This saves much power.

------
thekevan
Not sure if this is the place for this but with my Galaxy Note 2, I generally
get about a day and a half with moderate to heavy use, including not charging
it overnight. I generally charge it overnight every other night and sometime
plug it in for a few hours during the day.

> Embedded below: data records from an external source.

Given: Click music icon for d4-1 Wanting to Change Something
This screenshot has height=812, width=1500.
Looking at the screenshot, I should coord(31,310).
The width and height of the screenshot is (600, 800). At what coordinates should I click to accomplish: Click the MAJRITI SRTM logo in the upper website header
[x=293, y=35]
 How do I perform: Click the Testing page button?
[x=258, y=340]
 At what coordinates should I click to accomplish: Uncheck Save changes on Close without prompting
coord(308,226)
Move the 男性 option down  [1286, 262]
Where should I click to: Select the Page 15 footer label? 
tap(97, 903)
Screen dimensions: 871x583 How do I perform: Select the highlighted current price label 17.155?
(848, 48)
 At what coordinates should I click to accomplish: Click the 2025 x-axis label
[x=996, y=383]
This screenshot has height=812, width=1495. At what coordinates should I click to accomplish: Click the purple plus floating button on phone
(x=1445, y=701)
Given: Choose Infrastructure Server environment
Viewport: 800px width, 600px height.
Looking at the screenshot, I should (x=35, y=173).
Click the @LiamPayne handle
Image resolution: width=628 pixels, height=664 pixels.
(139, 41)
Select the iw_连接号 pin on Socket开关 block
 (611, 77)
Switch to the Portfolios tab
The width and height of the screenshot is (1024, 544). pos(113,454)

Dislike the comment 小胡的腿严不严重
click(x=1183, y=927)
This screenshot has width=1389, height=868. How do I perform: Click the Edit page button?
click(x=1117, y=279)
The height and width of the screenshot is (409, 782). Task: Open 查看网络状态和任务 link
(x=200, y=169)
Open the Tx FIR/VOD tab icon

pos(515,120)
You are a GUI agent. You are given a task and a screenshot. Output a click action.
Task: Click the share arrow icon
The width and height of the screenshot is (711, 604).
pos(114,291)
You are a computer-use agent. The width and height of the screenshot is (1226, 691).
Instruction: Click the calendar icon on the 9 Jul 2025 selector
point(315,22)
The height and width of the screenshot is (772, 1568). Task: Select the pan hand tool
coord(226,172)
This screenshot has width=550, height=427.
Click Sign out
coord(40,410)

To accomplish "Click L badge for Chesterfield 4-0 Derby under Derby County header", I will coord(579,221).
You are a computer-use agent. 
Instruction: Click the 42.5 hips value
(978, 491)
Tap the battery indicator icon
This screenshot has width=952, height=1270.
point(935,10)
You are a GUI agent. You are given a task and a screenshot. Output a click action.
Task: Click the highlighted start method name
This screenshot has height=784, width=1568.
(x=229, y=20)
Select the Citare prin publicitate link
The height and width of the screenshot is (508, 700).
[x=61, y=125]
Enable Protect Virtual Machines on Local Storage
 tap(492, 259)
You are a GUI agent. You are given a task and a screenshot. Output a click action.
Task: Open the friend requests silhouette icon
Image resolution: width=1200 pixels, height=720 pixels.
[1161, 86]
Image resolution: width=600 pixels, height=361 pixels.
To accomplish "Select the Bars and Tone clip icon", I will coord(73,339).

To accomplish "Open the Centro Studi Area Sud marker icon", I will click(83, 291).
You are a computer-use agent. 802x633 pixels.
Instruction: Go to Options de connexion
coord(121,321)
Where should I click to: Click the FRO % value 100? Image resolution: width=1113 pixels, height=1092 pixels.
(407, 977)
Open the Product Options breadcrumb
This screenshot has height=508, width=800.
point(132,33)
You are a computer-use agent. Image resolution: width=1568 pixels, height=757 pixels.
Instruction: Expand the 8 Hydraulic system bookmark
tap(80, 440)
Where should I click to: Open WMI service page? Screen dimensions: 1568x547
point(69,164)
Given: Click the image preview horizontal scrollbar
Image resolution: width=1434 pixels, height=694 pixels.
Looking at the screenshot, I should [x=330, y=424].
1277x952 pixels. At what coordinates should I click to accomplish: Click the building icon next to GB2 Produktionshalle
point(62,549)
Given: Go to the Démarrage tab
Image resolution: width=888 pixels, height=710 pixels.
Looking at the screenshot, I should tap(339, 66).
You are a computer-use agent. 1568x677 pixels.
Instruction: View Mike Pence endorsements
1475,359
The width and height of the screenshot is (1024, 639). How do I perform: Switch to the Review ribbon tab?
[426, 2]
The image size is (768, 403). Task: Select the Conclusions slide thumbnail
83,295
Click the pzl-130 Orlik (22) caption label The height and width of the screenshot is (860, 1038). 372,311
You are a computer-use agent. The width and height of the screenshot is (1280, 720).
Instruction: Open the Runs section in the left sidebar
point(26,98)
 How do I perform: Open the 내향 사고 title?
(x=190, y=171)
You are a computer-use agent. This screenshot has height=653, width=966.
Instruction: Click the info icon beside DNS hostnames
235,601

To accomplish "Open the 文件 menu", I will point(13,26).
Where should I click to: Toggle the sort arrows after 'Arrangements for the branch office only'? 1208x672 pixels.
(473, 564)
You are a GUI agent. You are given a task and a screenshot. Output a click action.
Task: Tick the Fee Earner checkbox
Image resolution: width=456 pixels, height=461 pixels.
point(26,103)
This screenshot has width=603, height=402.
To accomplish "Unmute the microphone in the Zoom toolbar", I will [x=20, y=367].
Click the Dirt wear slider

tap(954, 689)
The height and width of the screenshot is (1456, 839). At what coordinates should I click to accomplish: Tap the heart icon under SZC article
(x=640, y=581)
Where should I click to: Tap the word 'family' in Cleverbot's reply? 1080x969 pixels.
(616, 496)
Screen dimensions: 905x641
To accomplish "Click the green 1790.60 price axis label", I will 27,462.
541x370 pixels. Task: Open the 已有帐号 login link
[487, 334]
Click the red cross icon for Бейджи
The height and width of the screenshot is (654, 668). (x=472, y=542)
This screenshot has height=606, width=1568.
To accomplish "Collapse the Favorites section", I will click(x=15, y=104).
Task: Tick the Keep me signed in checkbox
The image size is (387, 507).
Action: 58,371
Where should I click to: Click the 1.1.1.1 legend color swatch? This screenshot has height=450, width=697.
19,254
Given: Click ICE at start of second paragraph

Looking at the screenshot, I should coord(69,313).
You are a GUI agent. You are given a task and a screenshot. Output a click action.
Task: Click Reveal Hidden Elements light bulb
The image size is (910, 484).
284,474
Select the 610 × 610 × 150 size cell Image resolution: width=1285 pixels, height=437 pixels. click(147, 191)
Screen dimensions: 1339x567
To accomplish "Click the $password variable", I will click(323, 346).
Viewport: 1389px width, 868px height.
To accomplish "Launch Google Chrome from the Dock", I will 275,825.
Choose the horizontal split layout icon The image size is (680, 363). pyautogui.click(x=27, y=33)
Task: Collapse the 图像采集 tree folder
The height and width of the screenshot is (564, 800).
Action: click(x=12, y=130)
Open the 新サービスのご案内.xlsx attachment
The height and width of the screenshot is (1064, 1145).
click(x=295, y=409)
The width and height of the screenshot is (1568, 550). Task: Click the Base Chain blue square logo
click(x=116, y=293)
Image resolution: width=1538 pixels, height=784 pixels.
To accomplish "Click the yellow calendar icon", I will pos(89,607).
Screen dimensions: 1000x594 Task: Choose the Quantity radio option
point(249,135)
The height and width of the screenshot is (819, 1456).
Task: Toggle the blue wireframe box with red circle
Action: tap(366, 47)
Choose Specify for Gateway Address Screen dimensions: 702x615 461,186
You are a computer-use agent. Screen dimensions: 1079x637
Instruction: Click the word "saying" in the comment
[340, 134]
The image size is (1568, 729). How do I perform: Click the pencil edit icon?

I have not tweaked any of the settings and seldom use the battery saver
option. I never use Bluetooth as I have no need for it. None of my apps are
authorized for GPS except Google maps or FourSquare--I just have no need for
most apps to know where I am. I do make sure to turn off wifi when I am
outside of my home and using cellular data. If there is a weak cell signal and
wifi available, I will turn it on. This isn't scientific but I feel going in
and out of wifi signals does drain the battery.

------
MrVitaliy
S2 is at least 2 years old. Whatever battery (1650 mAh) it came with is
probably due to be replaced anyway.

Just get an extended battery such as Qcell [[http://www.amazon.com/QCell-
Samsung-SGH-i777-Extended-Compat...](http://www.amazon.com/QCell-Samsung-
SGH-i777-Extended-Compatible/dp/B006SK5GK0)] (a whooping 3600 mAh!) and have
same 4 days charge with all the updates/gps/bluetooth/etc enabled, all the
time.

------
StavrosK
I'm very satisfied with the battery life of my HTC One. I use it quite a bit
during the day (a few sessions of Duolingo per day, HN frequently, the odd
email/chat, etc) and it's still at 40-50% at night (I charge it anyway when
I'm asleep, though).

It's currently been on battery for 18 hours and it's still at 23%, and this
includes listening to audiobooks for an hour in the car, etc. It's pretty
great.

------
coolnow
tl;dr if you hardly touch your phone, it lasts longer between charges.

------
jordanthoms
What's your screen on time? Most phones will get 4 days easily if you never
use them...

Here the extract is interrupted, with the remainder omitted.